Assigned task 1: List every action that the Hosea 10:12 quotation in the excerpt about fundraising through Facebook tells its hearers to take.
Assigned task 2: Resume the excerpt about fundraising through Facebook after its last sentence, in the same voice.

A Message From My Relative

My husband’s cousin sent me a Facebook message. “Do you know so and so? They have been messaging me, asking me for money.

I was shocked! How in the world did this person get my husband’s cousin’s contact? I’d never given it to him. This cousin lived in the USA and had no reason to be interacting with this man.

Anger and frustration rose in my heart. I felt as if someone had come into my home, snuck around, and stolen something from me. This was wrong and dishonorable. I immediately wrote to him and shared my concerns.

I became Facebook friends with you because I trusted you. I’ve invested in you. Now you are going into my Facebook account and contacting my other friends without my knowledge, then asking them for money! This is wrong”, I told him. “If you continue to do this, or I hear of it again, I will unfriend you,” I wrote.

The man sent me a half-hearted apology, but trust had been damaged. I would not help him further, nor invest in his ministry, neither as a mentor nor financially. In fact, if asked, I would tell others not to trust him, that he was not a good person to work with. What he lost was far more valuable than what he gained.

I said, “Plow new ground for yourselves, plant righteousness, and reap the blessings that your devotion to me will produce. It is time for you to turn to me, your Lord, and I will come and pour out blessings upon you.”

Hosea 10:12 GNT.

Why Fundraising Through Facebook Is a Bad Idea

1. You risk your reputation when approaching strangers this way.

Once you get a bad reputation, as someone who uses foreigners to get money, it is very hard to get rid of. It follows you. Your national colleagues will not want to work with you. Foreigners who may be interested to partner, but check you out with others, will hear of it. This is a very high price to pay in the long-term.

Data extracts:

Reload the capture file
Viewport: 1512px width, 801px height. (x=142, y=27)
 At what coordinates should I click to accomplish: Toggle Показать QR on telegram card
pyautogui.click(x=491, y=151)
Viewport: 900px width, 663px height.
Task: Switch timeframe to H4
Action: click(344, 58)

Answer space 1:
- Plow new ground for themselves
- Plant righteousness
- Reap the blessings that their devotion will produce
- Turn to the Lord

Answer space 2:
2. It breaks trust with your friends who are connected to these people.

Trust takes much time to develop, but can quickly broken. When you use your friends (on Facebook or elsewhere) to find people to approach for money, it violates trust. Unless you ask them first, and they make the introduction, you must always be cautious in approaching your friend’s friends. Like I did, if they find out about it, they will feel violated and angry.

3. This approach is not relational, but manipulative.

Reaching out to strangers and telling your “sad story” manipulates. It doesn’t build a relationship. God intends us to be compassionate as He is. Pity and compassion are very different things. Sending pictures of starving children, or telling people you don’t have food, makes people feel sorry for you. It doesn’t make them respect you. Ultimately, donors will invest long-term in those they have a relationship with. They will give to those whose ministries they respect. Regular communication, sharing vision and prayer needs, build long-term relationships. This is far more effective in the long run!

4. This approach does not reflect trust in God, nor confidence in your own people that they are able to give to God’s projects.

As national missionaries and foreign missionaries, we must trust God as our provider. His faithfulness, goodness, and power must be where we put our trust.

Jesus broke bread and fish and fed five thousand! This is the same God we serve. Will you miss out on a miracle? On your true inheritance, by trading it for a short-term, manipulative approach? Will you press into God, work hard to communicate your vision, and pray much until you see a release from within your own relational networks?

Do you believe your own people are also commissioned by God to give to missions? Rise up in faith that God can provide for missionaries through every kind of people. It’s often the rich we look to, but everyone can give! And as they do, God will bless and multiply their resources.

God is able to meet your needs! Stand on His Word.

And my God will supply every need of yours according to his riches in glory in Christ Jesus.

Phil. 4:19 ESV.

How Do I Raise Finances?

If raising funds through strangers on Facebook or other social media is not a good way to raise the critically needed money, what is the right way? Sign up for a short 5-day email course that will provide some help to you in this.

Seek God for innovative and creative ways to generate income locally, or develop ministry partnerships. Rise up in faith my friend. He is with you and will never leave nor forsake you!